Examination of Acetylated Monosaccharides as Metabolic Probes in Bacteria.

Abstract

Bacterial glycans are validated antibiotic targets due to their crucial roles in supporting bacterial fitness and survival. The array of exclusively bacterial monosaccharides and their variable expression across bacterial species and serotypes present challenges in studying these structurally diverse molecules. Probes based on bacterial sugars have emerged as useful tools in metabolic labeling studies. Prior to the metabolic processing of probes by bacteria, most metabolic probes must be transported across the bacterial cell envelope. Probe acetylation has been used as one strategy to ease passive diffusion across the lipophilic cell membrane and relies on deacetylation by esterases within cells before subsequent metabolic processing into glycans is possible. However, inefficient probe deacetylation has the potential to yield artifactual labeling rather than physiological glycan labeling.
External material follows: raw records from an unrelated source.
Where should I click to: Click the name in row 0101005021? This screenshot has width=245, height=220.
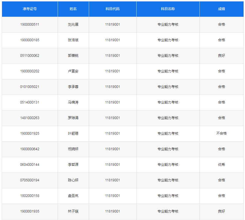(x=73, y=87)
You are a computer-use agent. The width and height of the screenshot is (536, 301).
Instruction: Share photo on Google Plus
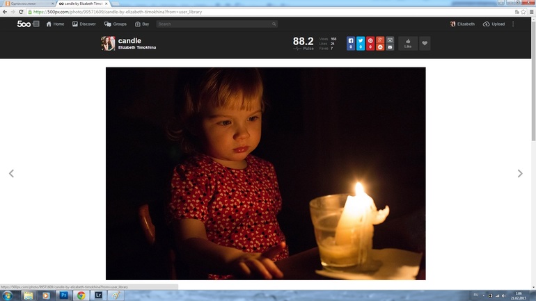click(380, 41)
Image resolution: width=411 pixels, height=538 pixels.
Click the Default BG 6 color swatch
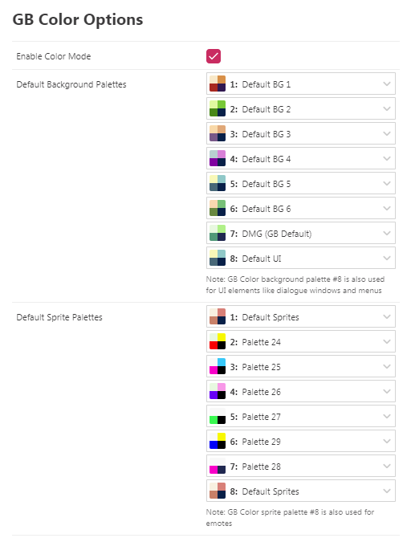tap(218, 208)
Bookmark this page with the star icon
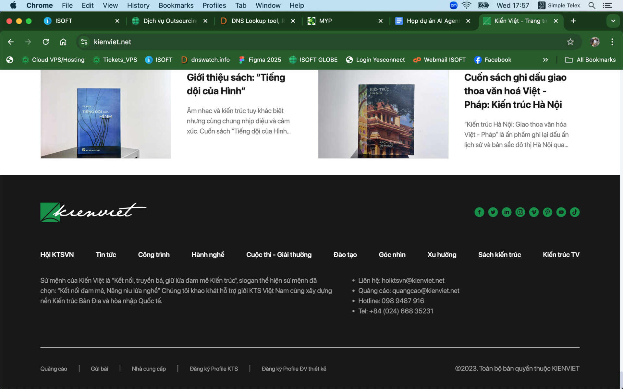The height and width of the screenshot is (389, 623). pyautogui.click(x=570, y=42)
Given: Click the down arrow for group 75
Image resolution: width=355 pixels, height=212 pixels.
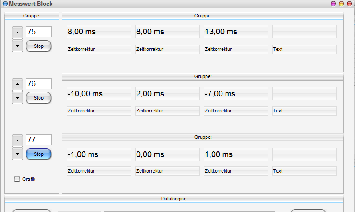Looking at the screenshot, I should pos(17,46).
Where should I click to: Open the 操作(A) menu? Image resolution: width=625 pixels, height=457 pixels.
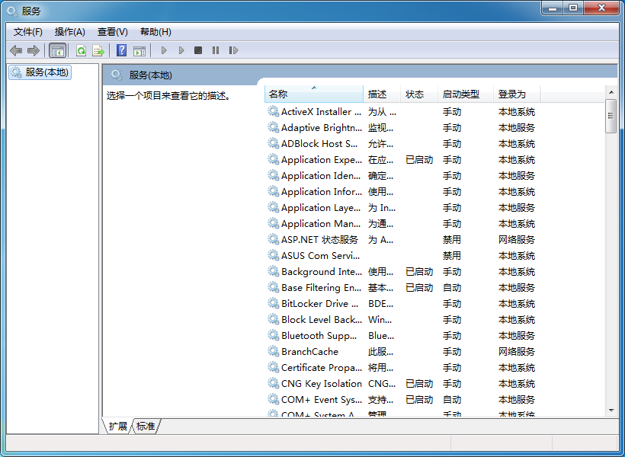coord(70,31)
Here, we systematically explored probe acetylation as a design criterion for metabolic labeling experiments in four bacterial species. Plesiomonas shigelloides, Vibrio vulnificus, and Helicobacter pylori exhibited a strong preference for metabolic incorporation of acetylated probes relative to unprotected probes, whereas Bacteroides fragilis incorporated both unprotected and acetylated probes at comparable levels. Curiously, only B. fragilis had sufficient esterase activity to quantitatively deacetylate a peracetylated monosaccharide probe in situ. These findings suggest the importance of validating acetylated probes on a case-by-case basis to ensure physiologically relevant bacterial glycan labeling.